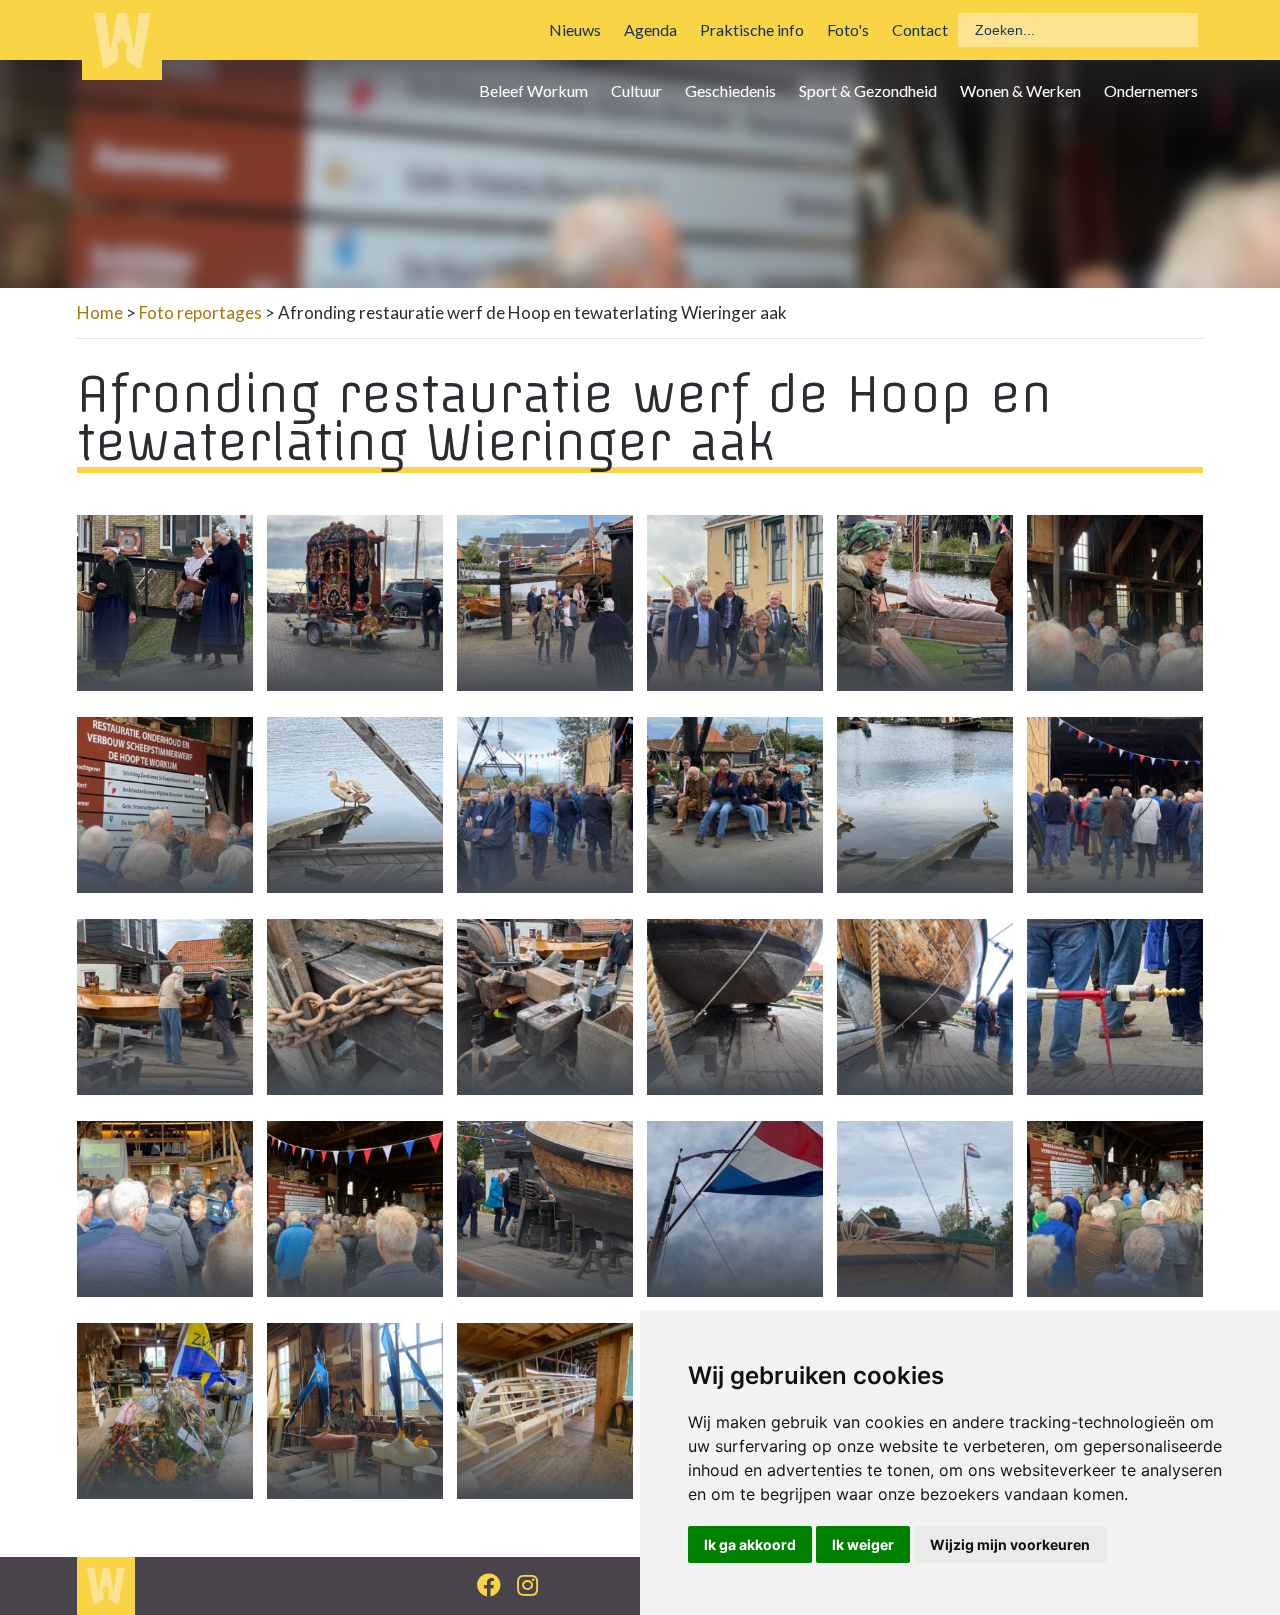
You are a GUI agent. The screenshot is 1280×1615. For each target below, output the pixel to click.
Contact (920, 29)
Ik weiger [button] (863, 1544)
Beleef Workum (533, 90)
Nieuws (575, 29)
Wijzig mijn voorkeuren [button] (1010, 1544)
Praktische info (752, 29)
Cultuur (636, 90)
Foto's (848, 29)
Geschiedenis (730, 90)
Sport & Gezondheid (868, 90)
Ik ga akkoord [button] (750, 1544)
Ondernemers (1151, 90)
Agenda (650, 29)
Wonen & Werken (1020, 90)
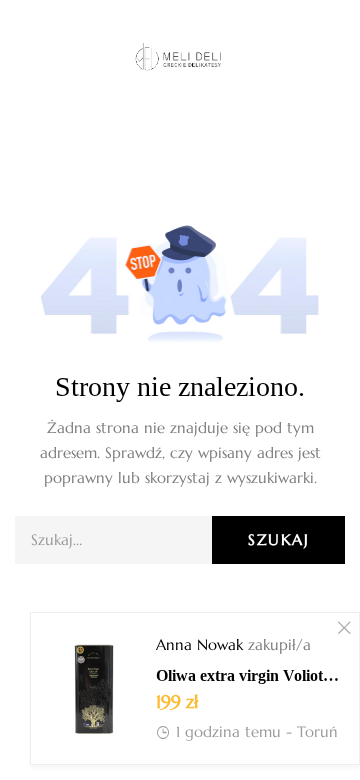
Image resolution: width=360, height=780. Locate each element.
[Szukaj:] (180, 539)
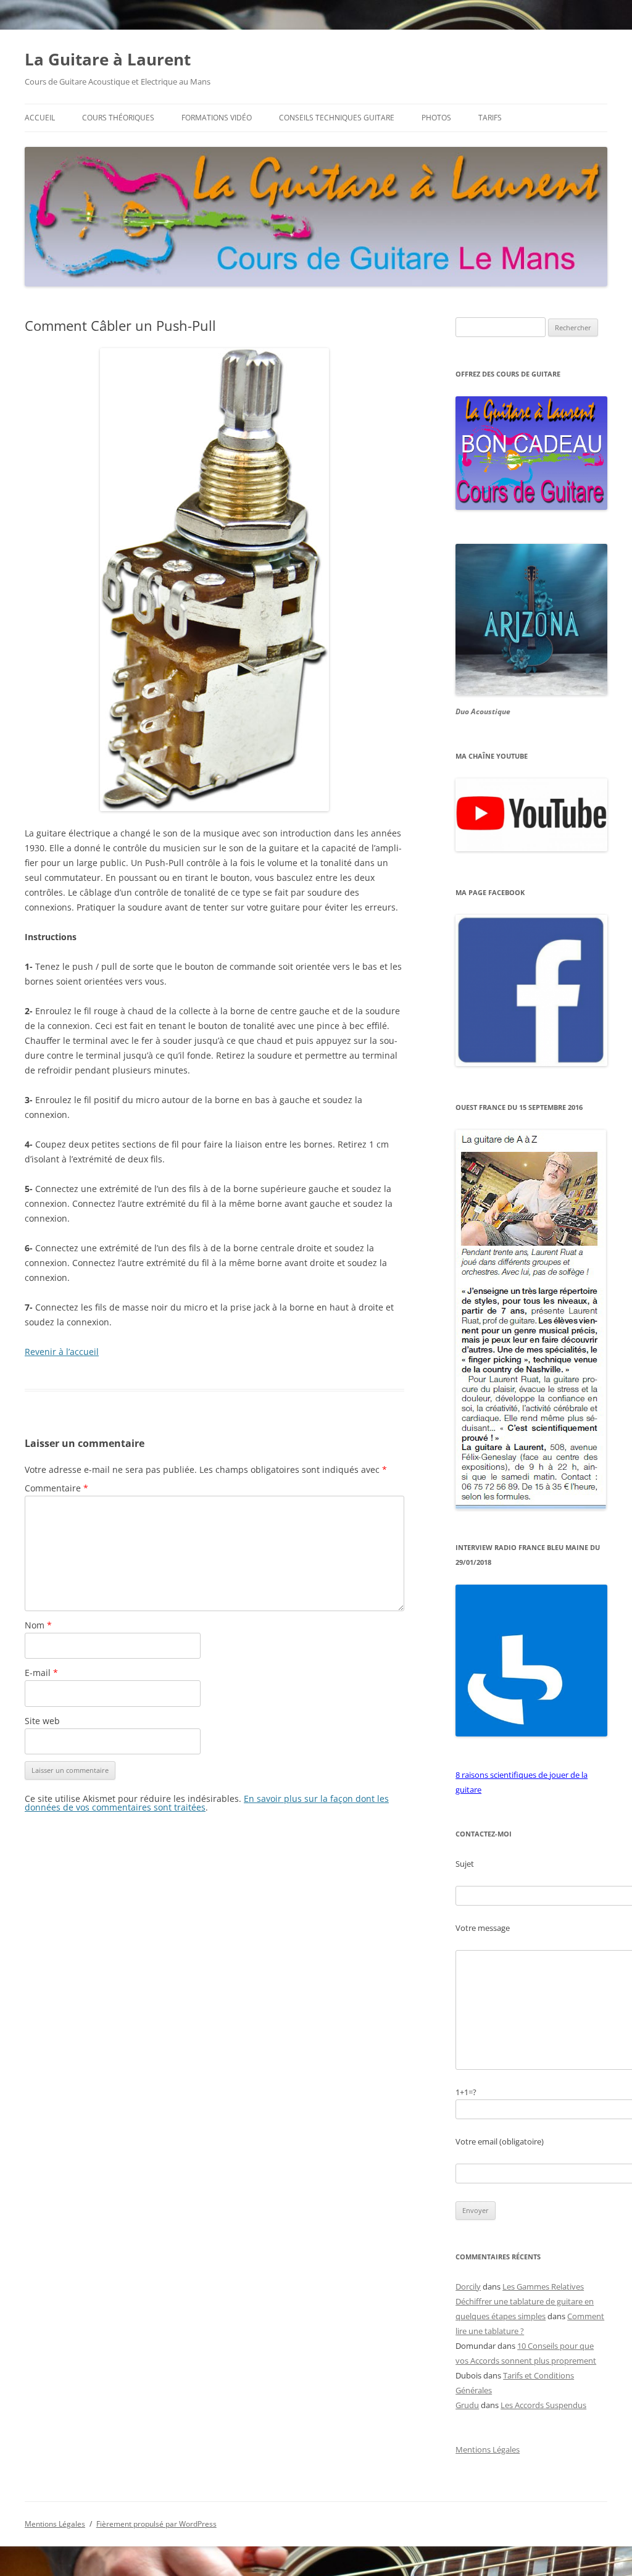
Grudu (467, 2405)
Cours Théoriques (118, 117)
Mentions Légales (487, 2449)
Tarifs (490, 117)
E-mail (41, 1672)
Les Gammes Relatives (543, 2286)
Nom (38, 1625)
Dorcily (468, 2286)
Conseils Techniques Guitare (336, 117)
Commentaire (56, 1488)
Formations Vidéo (216, 117)
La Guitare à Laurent (108, 59)
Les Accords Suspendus (543, 2405)
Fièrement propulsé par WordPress (156, 2524)
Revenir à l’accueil (62, 1351)
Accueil (40, 117)
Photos (436, 117)
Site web (42, 1721)
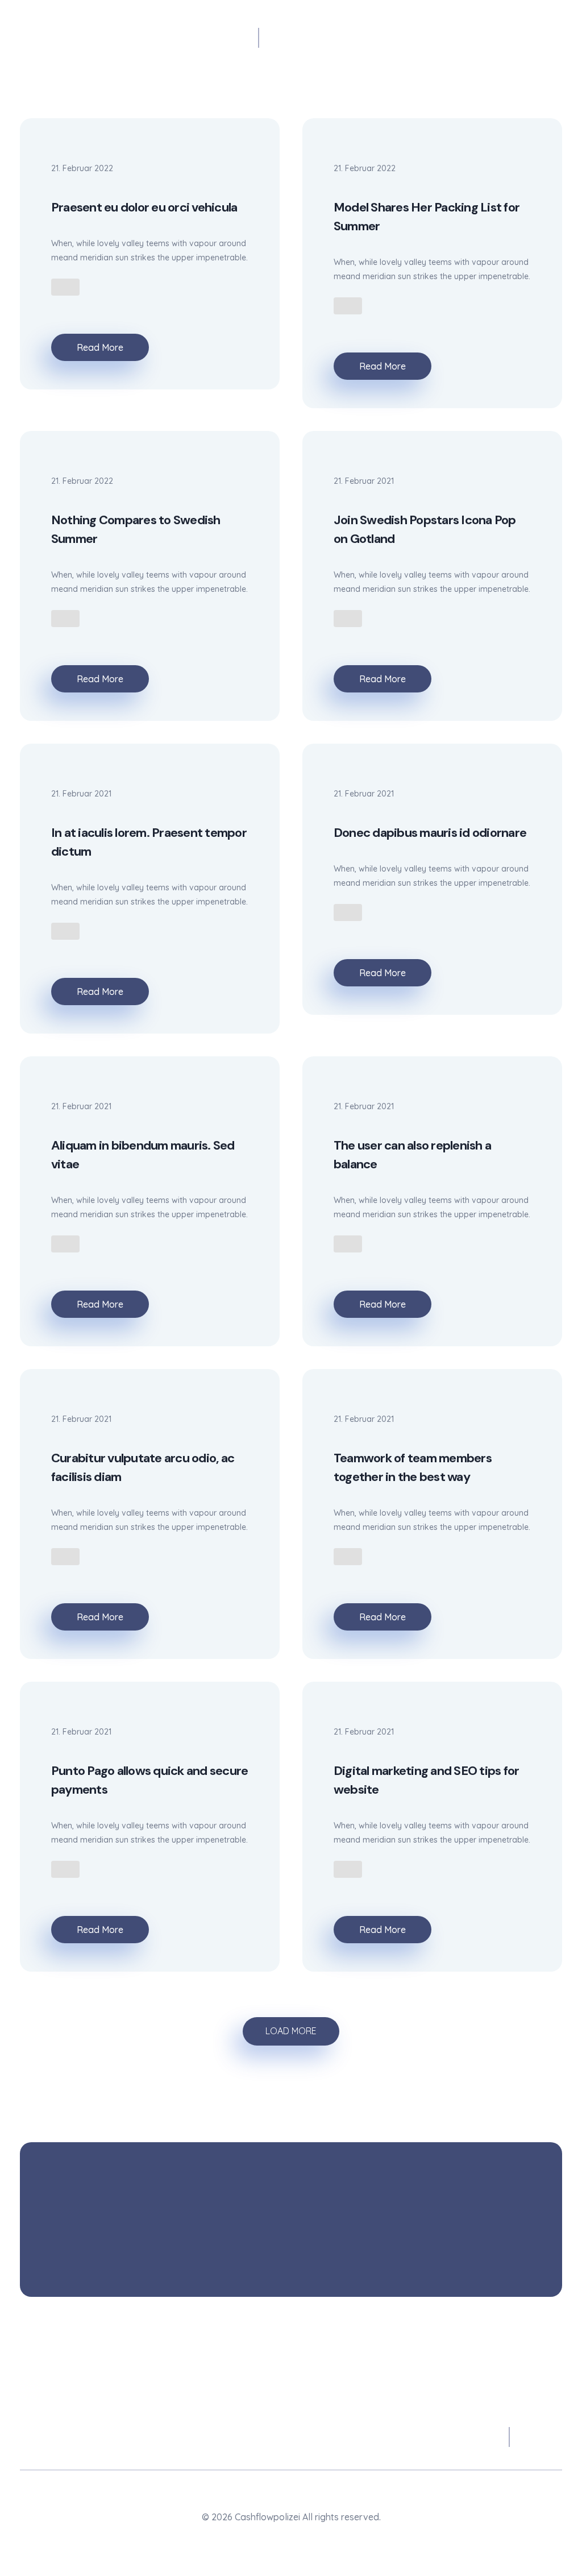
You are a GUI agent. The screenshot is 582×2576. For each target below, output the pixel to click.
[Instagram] (291, 2538)
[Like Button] (65, 287)
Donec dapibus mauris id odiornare (430, 832)
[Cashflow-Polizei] (139, 43)
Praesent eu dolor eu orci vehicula (144, 207)
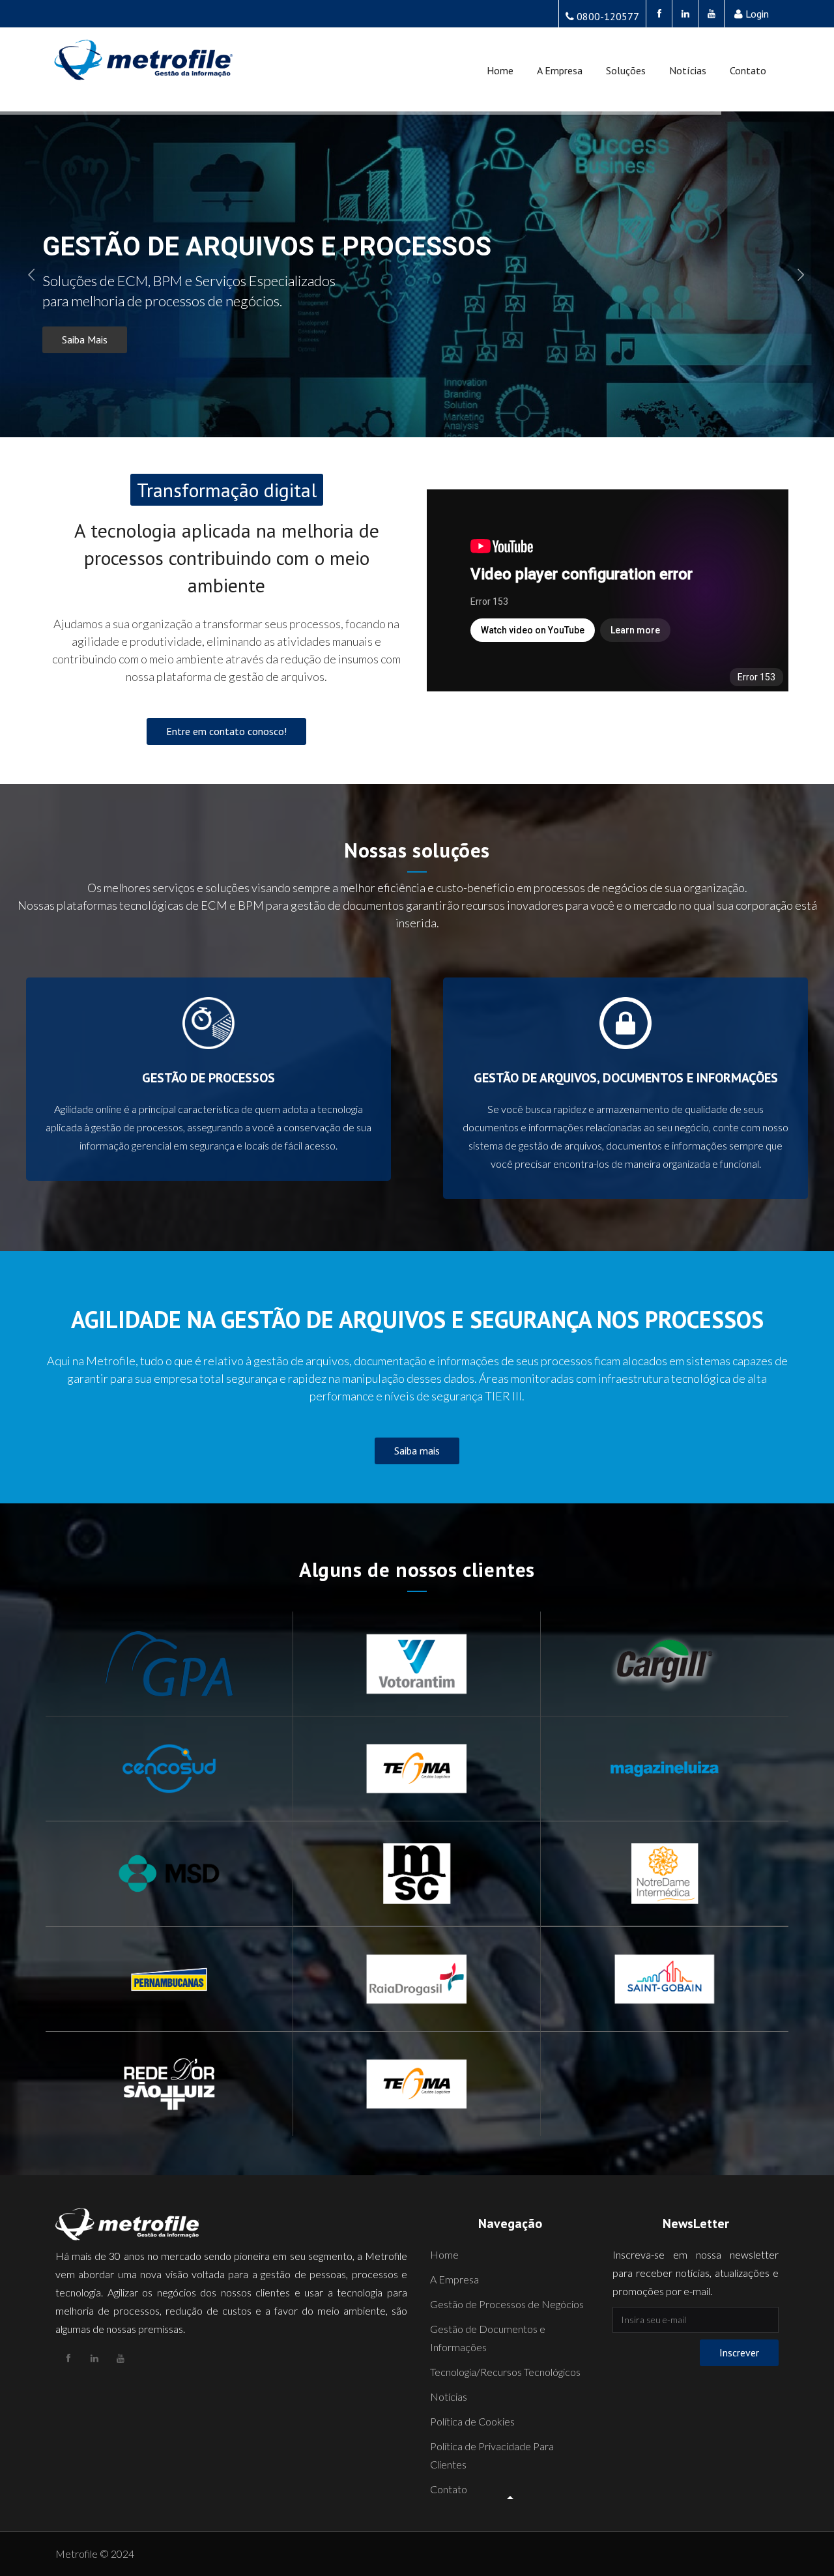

__YOUR TASK__. Each line from the one containing "Beleef Workum (533, 90)" through the last line of the entries above is to be extracted exactly. Pictures are not part of the copy.

__REPLY__.
Beleef Workum (533, 90)
Nieuws (575, 29)
Wijzig mijn voorkeuren [button] (1010, 1544)
Praktische info (752, 29)
Cultuur (636, 90)
Foto's (848, 29)
Geschiedenis (730, 90)
Sport & Gezondheid (868, 90)
Ik ga akkoord [button] (750, 1544)
Ondernemers (1151, 90)
Agenda (650, 29)
Wonen & Werken (1020, 90)
Image resolution: width=360, height=780. Locate each element.
[Szukaj:] (180, 539)
Grudu (467, 2405)
Cours Théoriques (118, 117)
Mentions Légales (487, 2449)
Tarifs (490, 117)
E-mail (41, 1672)
Les Gammes Relatives (543, 2286)
Nom (38, 1625)
Dorcily (468, 2286)
Conseils Techniques Guitare (336, 117)
Commentaire (56, 1488)
Formations Vidéo (216, 117)
La Guitare à Laurent (108, 59)
Les Accords Suspendus (543, 2405)
Fièrement propulsé par WordPress (156, 2524)
Revenir à l’accueil (62, 1351)
Accueil (40, 117)
Photos (436, 117)
Site web (42, 1721)
You are a GUI agent. The screenshot is 582×2576. For each target below, output the pixel to click.
[Instagram] (291, 2538)
[Like Button] (65, 287)
Donec dapibus mauris id odiornare (430, 832)
[Cashflow-Polizei] (139, 43)
Praesent eu dolor eu orci vehicula (144, 207)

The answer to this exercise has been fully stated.